Occupational Health Hazards of wearing lead aprons
Radiation protective garments or lead aprons are considered essential for protecting healthcare workers from frequent radiation exposure during procedures which require x-ray equipment. However, it is well known that wearing lead aprons may result in chronic musculoskeletal pain, which may become disabling.
In the field of interventional cardiology, more complex and longer procedures, such as PCI of chronic total occlusions and structural heart procedures, have become more common.
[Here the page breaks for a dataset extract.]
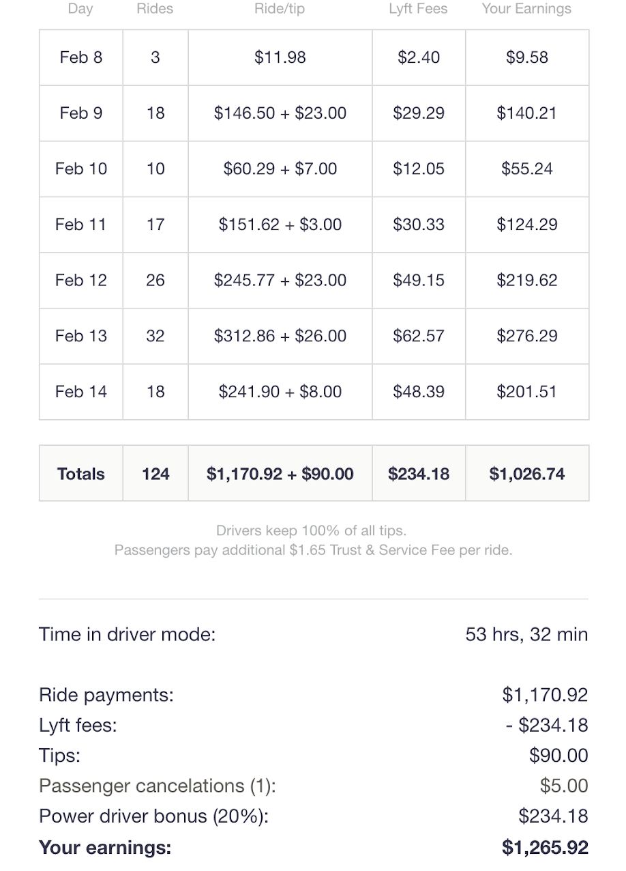Viewport: 626px width, 871px height.
Task: Click the Passenger cancelations (1) line
Action: click(x=157, y=786)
The requirement of bending over and looking up at a monitor while wearing a weighted garment across the shoulders "results in awkward and unnatural stress points on the cervical and lumbar spine," which promote musculoskeletal injuries over time.
In a case-controlled multisite study by the Mayo Clinic published in the Journal of the American College of Cardiology
(1), 55% of the respondents reported musculoskeletal pain. There have been successfully designed and expensive systems which relieve the weight problem for the physician doing the procedures
(2) but there are other healthcare workers involved in these procedures who seem to suffer more musculoskeletal pain than the physician.
62% of technicians and 60% of the nurses versus 44% of the attending physicians in the Mayo Clinic study reported musculoskeletal pain (1).
This occurred despite the technicians and nurses being younger and having worked for fewer years.
Since the technicians and nursing staff do not typically rotate out of the interventional laboratory, they are exposed to more constant physical stress from wearing lead aprons.
One thing is certain, studies have shown that chronic musculoskeletal pain increases with higher case volumes and more years in practice for physicians (3,4).
The Mayo Clinic study also concluded the following:
“musculoskeletal pain is more common in healthcare workers who participate in fluoroscopically guided interventional procedures and is highest in non-physician allied staff. Female sex, increasing time per week participating in procedures requiring radiation, and increasing use of the lead apron are associated with a higher prevalence of musculoskeletal pain” (1).
JACC, Vol 65, Issue 8,3 March 2015, pp 820-826
Journal of Vascular and Interventional Radiology, Vol 20, Issue 2, February 2009, pp s53
Catheter Cardiovasc Interv, 63 (2004), pp. 407-411.
The American Journal of Cardiology, Vol 79, Issue 1, 1 January 1997, pp 68-70.